FACTUAL ALLEGATIONS
A. | The Company Forms and Consummates an IPO |
3. Offerpad is a Delaware corporation originally formed as a special purpose acquisition company (“SPAC”) on August 31, 2020, under the name Supernova Partners Acquisition Company, Inc. (SPNV”). Following the Company’s de-SPAC transaction, the Company changed its name to Offerpad Solutions Inc. The Company is a technology-enabled real estate platform revolutionizing the single-family home market.

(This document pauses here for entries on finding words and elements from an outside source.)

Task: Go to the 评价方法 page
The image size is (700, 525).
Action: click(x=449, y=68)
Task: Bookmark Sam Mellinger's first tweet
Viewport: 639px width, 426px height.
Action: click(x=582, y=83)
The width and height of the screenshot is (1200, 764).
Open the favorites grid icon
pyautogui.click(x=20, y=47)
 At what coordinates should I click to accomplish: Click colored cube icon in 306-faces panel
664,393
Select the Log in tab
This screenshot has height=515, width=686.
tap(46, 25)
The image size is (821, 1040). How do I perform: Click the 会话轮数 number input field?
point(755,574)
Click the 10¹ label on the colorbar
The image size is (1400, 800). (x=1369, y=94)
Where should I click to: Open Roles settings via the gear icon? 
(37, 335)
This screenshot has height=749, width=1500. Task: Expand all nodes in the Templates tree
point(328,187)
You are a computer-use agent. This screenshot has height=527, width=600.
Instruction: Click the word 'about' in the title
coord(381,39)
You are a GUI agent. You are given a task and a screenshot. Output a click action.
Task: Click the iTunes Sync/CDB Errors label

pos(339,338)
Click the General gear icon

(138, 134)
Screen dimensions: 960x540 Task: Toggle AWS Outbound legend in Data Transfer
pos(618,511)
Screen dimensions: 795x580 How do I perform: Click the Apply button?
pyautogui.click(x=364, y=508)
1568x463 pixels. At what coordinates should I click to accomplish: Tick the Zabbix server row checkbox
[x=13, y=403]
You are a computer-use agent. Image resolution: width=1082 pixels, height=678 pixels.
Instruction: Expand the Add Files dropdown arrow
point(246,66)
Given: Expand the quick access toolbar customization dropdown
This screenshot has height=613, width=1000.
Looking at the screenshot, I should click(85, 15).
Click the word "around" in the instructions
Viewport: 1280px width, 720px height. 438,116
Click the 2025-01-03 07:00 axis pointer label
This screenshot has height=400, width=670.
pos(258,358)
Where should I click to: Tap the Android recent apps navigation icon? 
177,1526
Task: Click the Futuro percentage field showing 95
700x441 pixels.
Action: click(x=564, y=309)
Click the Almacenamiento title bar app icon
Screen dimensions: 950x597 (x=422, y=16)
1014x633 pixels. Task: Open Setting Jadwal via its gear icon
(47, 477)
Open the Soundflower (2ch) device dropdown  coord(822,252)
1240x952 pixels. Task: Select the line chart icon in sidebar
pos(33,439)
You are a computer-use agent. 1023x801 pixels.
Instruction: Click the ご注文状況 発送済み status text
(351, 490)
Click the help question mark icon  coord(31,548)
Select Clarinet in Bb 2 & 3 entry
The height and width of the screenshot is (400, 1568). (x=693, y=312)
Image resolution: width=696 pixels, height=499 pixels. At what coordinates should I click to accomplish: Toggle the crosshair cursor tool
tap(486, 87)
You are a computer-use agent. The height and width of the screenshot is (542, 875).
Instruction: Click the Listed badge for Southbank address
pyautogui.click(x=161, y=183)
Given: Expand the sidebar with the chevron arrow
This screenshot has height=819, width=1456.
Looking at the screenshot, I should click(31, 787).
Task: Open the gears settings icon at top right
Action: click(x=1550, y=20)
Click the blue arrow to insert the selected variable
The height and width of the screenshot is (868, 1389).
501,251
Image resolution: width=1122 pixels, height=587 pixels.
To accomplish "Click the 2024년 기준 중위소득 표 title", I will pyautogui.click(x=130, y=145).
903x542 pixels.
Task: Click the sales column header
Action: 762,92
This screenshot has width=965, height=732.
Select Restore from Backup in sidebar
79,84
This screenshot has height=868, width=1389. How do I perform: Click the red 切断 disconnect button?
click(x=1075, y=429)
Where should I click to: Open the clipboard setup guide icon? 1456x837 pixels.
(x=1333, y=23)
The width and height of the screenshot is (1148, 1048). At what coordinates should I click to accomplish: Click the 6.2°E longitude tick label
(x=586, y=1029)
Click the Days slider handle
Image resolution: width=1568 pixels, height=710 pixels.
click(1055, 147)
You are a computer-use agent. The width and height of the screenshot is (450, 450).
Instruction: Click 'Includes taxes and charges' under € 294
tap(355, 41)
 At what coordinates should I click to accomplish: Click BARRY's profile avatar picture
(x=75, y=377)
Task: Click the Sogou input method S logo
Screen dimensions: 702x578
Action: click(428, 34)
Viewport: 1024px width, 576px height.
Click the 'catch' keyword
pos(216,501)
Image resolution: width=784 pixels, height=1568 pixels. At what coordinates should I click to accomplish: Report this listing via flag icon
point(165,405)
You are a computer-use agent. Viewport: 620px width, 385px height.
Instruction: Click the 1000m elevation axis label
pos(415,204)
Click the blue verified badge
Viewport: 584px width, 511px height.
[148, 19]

4. On October 23, 2020, the Company filed a Form 8-K, announcing the consummation of its initial public offering (“IPO”). In connection with the IPO, the Company filed the Second Amended and Restated Certificate of Incorporation in effect prior to the de-SPAC transaction (attached hereto as Exhibit B, the “Old Certificate of Incorporation”). Section 4.1 of the Old Certificate of Incorporation set forth the Company’s authorized capital stock as follows:
The total number of shares of all classes of capital stock, each with a par value of $0.0001 per share, which the Corporation is authorized to issue is 121,000,000 shares, consisting of (a) 120,000,000 shares of common stock (the “Common Stock”), including (i) 100,000,000 shares of Class A Common Stock (the “Class A Common Stock”), and (ii) 20,000,000 shares of Class B Common Stock (the “Class B Common Stock”), and (b) 1,000,000 shares of preferred stock, par value $0.0001 per share (the “Preferred Stock”).
Ex. B at Art. IV, § 4.1 (emphasis in original).